◆ Given records ◆
:::
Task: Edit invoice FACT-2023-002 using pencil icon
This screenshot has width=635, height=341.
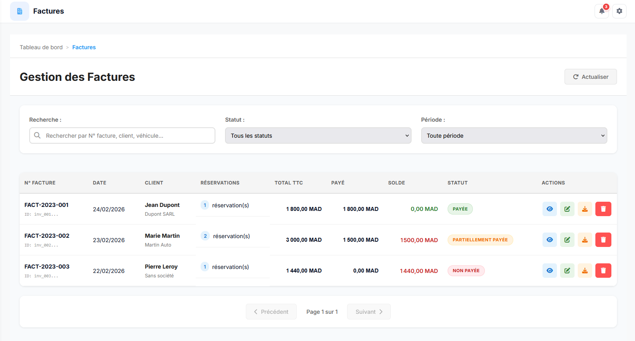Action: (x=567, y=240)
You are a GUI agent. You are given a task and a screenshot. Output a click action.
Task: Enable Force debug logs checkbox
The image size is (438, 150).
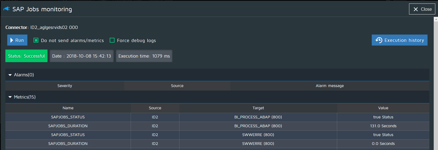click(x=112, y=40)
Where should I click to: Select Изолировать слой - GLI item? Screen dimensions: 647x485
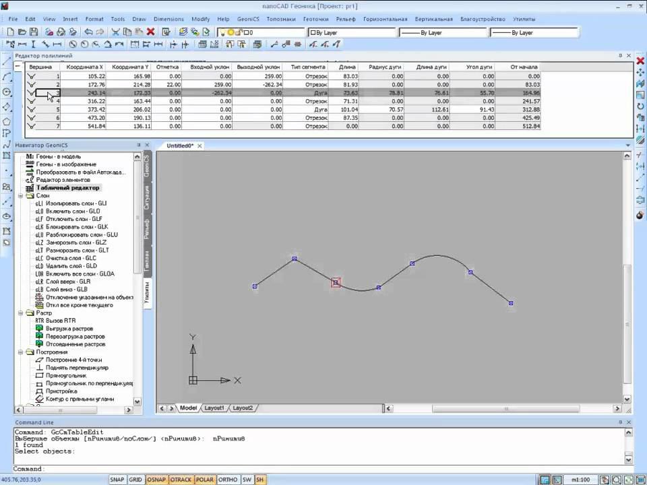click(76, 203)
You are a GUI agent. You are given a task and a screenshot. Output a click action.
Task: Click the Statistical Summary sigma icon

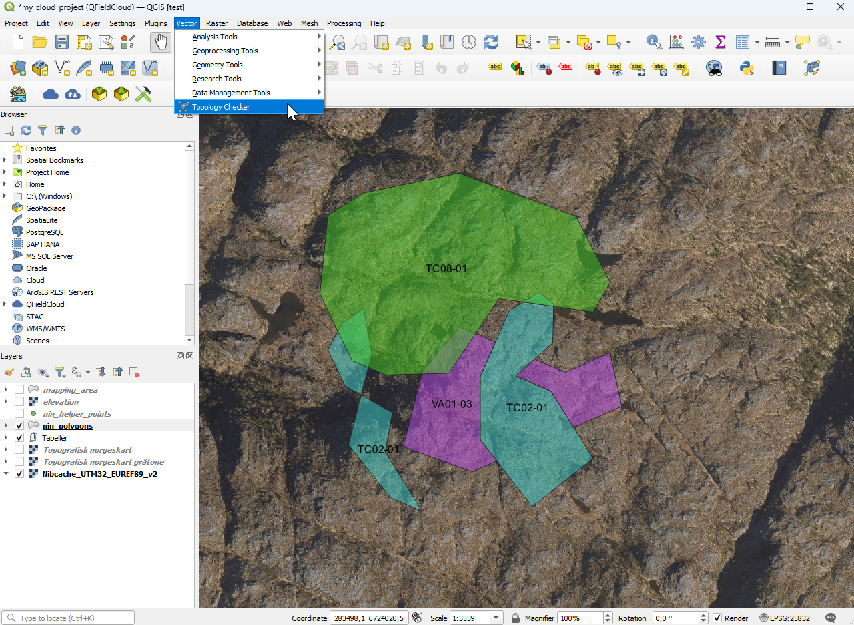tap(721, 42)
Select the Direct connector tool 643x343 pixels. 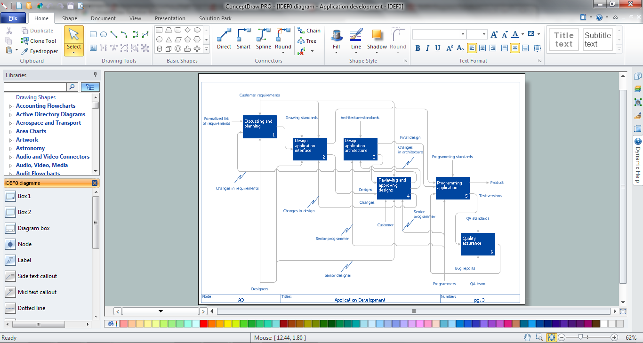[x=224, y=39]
:::
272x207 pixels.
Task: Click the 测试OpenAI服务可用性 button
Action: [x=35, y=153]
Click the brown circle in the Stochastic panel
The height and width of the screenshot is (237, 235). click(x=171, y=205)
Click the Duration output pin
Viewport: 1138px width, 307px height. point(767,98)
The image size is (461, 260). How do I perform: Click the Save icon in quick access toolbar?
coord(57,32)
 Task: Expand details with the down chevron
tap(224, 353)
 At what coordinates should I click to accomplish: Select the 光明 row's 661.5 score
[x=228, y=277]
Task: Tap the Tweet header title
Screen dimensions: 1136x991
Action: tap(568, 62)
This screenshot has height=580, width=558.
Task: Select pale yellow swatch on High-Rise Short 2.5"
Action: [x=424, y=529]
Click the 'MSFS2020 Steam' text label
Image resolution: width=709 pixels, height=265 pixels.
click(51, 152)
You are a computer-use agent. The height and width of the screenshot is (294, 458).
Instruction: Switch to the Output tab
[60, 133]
:::
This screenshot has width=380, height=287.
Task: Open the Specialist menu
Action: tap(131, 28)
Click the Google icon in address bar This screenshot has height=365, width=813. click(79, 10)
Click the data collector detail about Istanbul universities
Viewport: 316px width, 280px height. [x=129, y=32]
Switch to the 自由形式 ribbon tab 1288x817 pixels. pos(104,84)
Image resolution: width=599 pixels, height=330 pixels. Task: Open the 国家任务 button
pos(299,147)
:::
◆ Task statement ◆
Send back an exact copy of only the lines from the line with "The image size is (461, 260)." up to and including the line with "Task: Tap the Tweet header title" in the data above.

◆ Response for this exercise ◆
The image size is (461, 260). How do I perform: Click the Save icon in quick access toolbar?
coord(57,32)
 Task: Expand details with the down chevron
tap(224, 353)
 At what coordinates should I click to accomplish: Select the 光明 row's 661.5 score
[x=228, y=277]
Task: Tap the Tweet header title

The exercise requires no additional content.